Kevin Costner stood at home plate in the late summer of 1987, the Carolina League season just ended, the lights of an old wooden ballpark angled down at him from rickety stanchions. Around him, a film crew transformed the Durham Bulls' creaky home into a movie set, and over the next year that footage would turn an unremarkable corner of north Durham into one of the most famous ballparks in the country. The DAP, as everyone calls it, sits on a block bounded by Washington, Corporation, Foster and Geer Streets - a footprint smaller than a city block, with a right field line of only 290 feet. It had been the Bulls' home since 1926. After Bull Durham hit theaters in 1988, it became a kind of accidental shrine.
Before the DAP, the Bulls played at Hanes Field on Trinity College's east campus, named for a Trinity graduate who would found the underwear company that still bears his name. They moved to Doherty Park in East Durham in 1913, then in the summer of 1926 to the brand-new park on Corporation Street that would carry them, in one form or another, for nearly seventy years. Tobacco money built the neighborhoods around it - Bull Durham smoking tobacco, sold in muslin pouches stitched at the Erwin mills, had made the city rich. The team's name was already a wink at that brand. Through the Depression, the Bulls sat out the 1934 and 1935 seasons entirely, the country too broke for baseball. They came back. The ballpark stood through it.
Ron Shelton's script was about an aging catcher named Crash Davis, a wild young pitcher named Nuke LaLoosh, and a literature-quoting baseball groupie named Annie Savoy. It was also, quietly, about the texture of life in a particular kind of American place - the bus rides, the cheap motels, the snorting mechanical bull above the outfield wall. Filming wrapped after the 1987 season; the cast and crew left, and the next April Bull Durham opened to glowing reviews. Attendance at the DAP exploded. Temporary bleachers went up. The team installed lights bright enough for night television. By the early 1990s, the Bulls were clearly outgrowing the park that had just made them famous. The city decided to build a new stadium downtown, next to the empty American Tobacco campus, and the Bulls played what was supposed to be their final season at the DAP in 1993. Construction delays kept them there one more year. The 1994 club sold T-shirts that read "2nd Annual Final Season at the DAP."

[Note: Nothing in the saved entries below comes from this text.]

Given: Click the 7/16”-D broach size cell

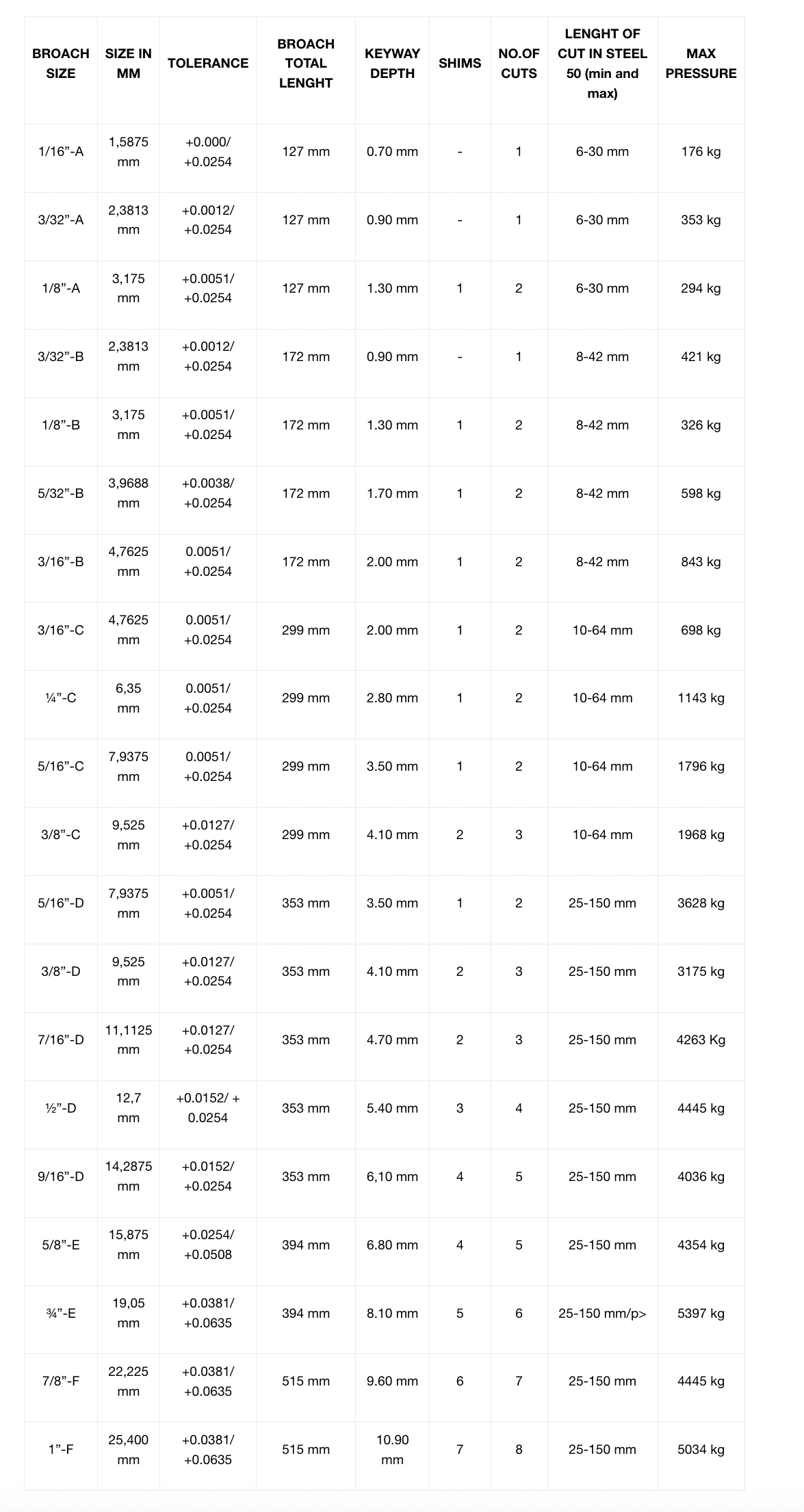Looking at the screenshot, I should (61, 1040).
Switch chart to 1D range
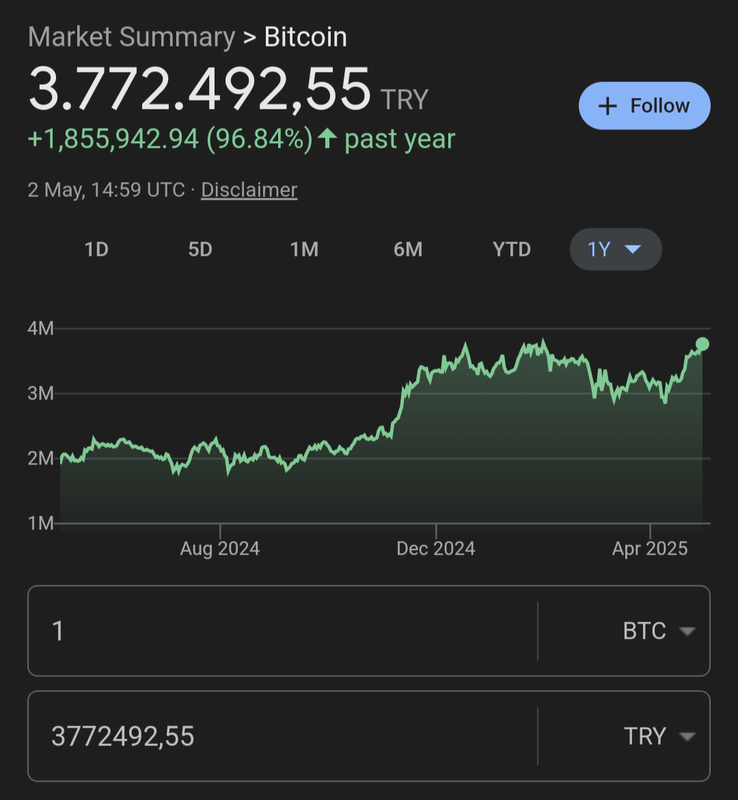This screenshot has width=738, height=800. (x=96, y=249)
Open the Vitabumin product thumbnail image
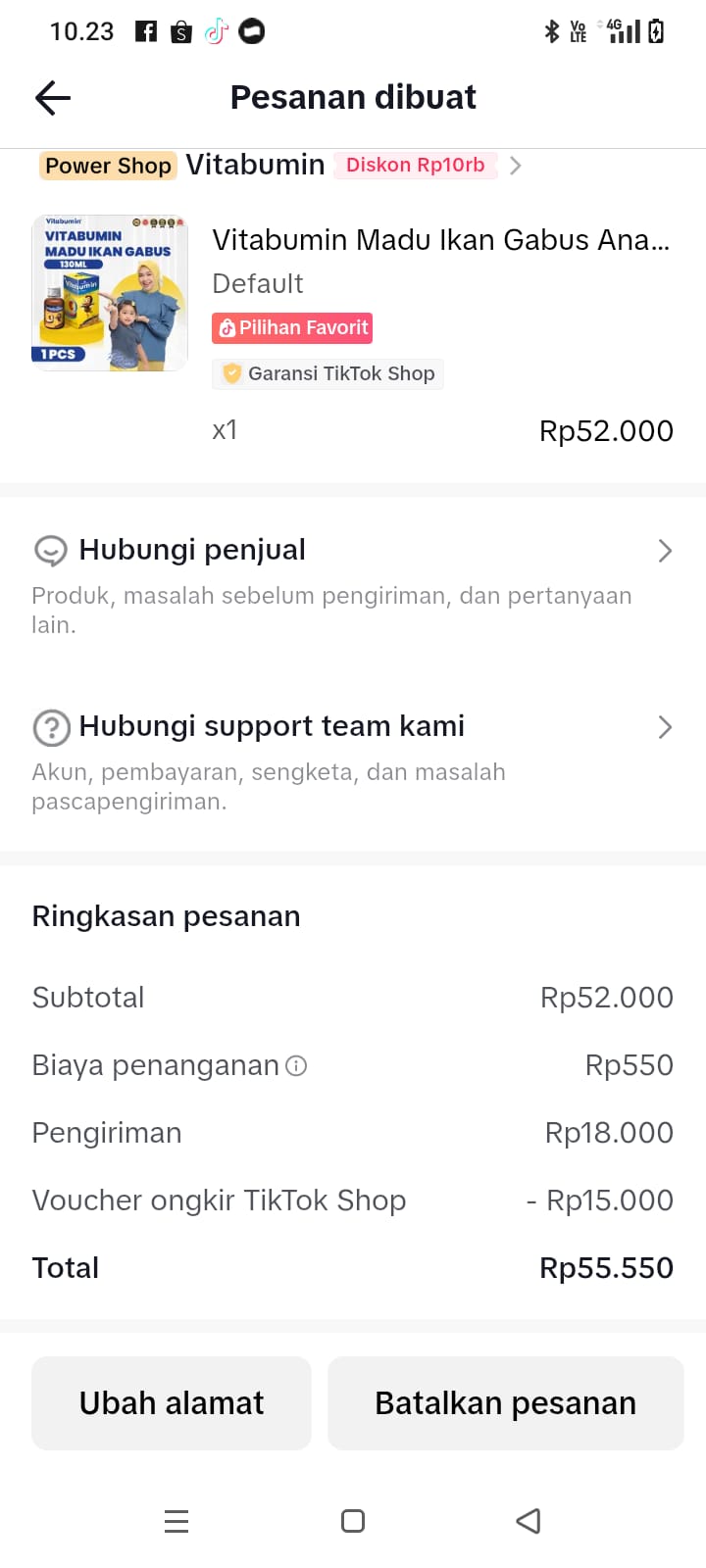 pos(110,293)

On September 5, 1994, the Bulls played their last game at the DAP, losing 6-2 to the Winston-Salem Spirits in Game 1 of the Carolina League's South Division playoffs. The next spring they opened at the new Durham Bulls Athletic Park across downtown, and the old DAP began a long slow afterlife as a college and amateur field. In 2008 the city pledged a $5 million renovation, breaking ground that April. The park reopened in August 2009. On May 10, 2010, the now-Triple-A Bulls came back for one regular-season game against the Toledo Mud Hens - a kind of homecoming - and lost 6-4, exactly mirroring the score of the Single-A team's final game sixteen years earlier. A crowd of 3,911 watched from refurbished bleachers. In 2024 the city hired Perkins & Will to study what the DAP could become next: maybe a music venue, maybe something else entirely. The land, the city has said, isn't for sale.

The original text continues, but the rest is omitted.